C++ templates for performance?

Question

I have seen online a few times it has been mentioned that C++ can be ever faster using templates.

Could someone explain, including at a low level why this is exactly? I always presumed such a "nice" feature would have overhead like most useful concepts.

I am really intrigued by this from a ultra low latency perspective!

`template`s are compile time feature. It may reduce the runtime, but would increase the compilation time. If used without precaution, then it may lead to code bloat in some cases. — iammilind, Jan 19 '12 at 11:29

Steve Jessop · Accepted Answer · 2012-01-19T12:13:38.283

A common example is sorting.

In C, qsort takes a pointer to a comparison function. Generally speaking, there will be one copy of the qsort code, which is not inlined. It will make a call through the pointer to the comparison routine -- this of course is also not inlined.

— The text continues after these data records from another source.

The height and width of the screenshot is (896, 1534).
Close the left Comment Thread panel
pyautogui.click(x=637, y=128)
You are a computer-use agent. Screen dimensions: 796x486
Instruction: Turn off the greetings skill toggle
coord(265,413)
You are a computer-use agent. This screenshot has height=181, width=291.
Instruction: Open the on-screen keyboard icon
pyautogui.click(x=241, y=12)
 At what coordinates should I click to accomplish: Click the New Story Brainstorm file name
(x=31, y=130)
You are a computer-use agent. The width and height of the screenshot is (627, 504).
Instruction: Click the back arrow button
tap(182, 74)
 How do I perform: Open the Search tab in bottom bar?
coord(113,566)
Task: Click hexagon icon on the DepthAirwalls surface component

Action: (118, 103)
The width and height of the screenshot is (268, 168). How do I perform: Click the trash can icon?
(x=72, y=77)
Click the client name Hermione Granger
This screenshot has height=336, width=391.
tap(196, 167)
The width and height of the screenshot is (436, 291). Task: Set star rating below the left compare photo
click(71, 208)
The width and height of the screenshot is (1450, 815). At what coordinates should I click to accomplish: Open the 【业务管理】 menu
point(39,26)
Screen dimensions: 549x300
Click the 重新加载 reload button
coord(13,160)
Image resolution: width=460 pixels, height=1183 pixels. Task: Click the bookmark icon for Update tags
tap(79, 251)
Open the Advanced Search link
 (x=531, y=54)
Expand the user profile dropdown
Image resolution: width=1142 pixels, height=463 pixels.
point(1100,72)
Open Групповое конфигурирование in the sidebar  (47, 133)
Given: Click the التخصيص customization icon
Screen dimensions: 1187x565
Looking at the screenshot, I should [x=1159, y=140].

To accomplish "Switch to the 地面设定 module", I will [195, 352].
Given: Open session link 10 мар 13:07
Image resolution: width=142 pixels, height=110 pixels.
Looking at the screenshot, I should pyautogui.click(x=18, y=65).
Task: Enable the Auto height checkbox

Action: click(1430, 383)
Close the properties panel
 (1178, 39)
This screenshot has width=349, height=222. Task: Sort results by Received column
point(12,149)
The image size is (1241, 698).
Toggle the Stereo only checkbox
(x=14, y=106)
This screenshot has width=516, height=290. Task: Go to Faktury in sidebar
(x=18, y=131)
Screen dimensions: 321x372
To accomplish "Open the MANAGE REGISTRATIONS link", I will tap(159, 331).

In C++, std::sort is a template, and it can take a functor object as comparator. There is a different copy of std::sort for each different type used as a comparator. Assuming you use a functor class with overloaded operator(), then the call to the comparator can easily be inlined into this copy of std::sort.

So, templates give you more inlining because there are more copies of the sort code, each of which can inline a different comparator. Inlining is quite a good optimization, and sort routines do a lot of comparisons, so you can often measure std::sort running faster than an equivalent qsort. The cost of this is the chance of much larger code -- if your program uses a lot of different comparators then you get a lot of different copies of the sort routine, each with a different comparator baked into it.

In principle there's no reason why a C implementation can't inline qsort into the place it is called. Then if it was called with the name of the function, the optimizer could in theory observe that at the point it is used, the function pointer must still point to that same function. Then it can inline the call to the function, and the result would be similar to the result with std::sort. But in practice, compilers tend not to take the first step, inlining qsort. That's because (a) it's large, and (b) it's in a different translation unit, usually compiled into some library that your program is linked against, and (c) to do it this way, you'd have an inlined copy of qsort for every call to it, not just a copy for every different comparator. So it would be even more bloated than the C++, unless the implementation could also find a way to common up the code in cases where qsort is called in different places with the same comparator.

So, general-purpose functions like qsort in C tend to have some overheads on account of calls through function pointers, or other indirection[*]. Templates in C++ are a common way of keeping the source code generic, but ensuring that it compiles to a special-purpose function (or several such functions). The special-purpose code hopefully is faster.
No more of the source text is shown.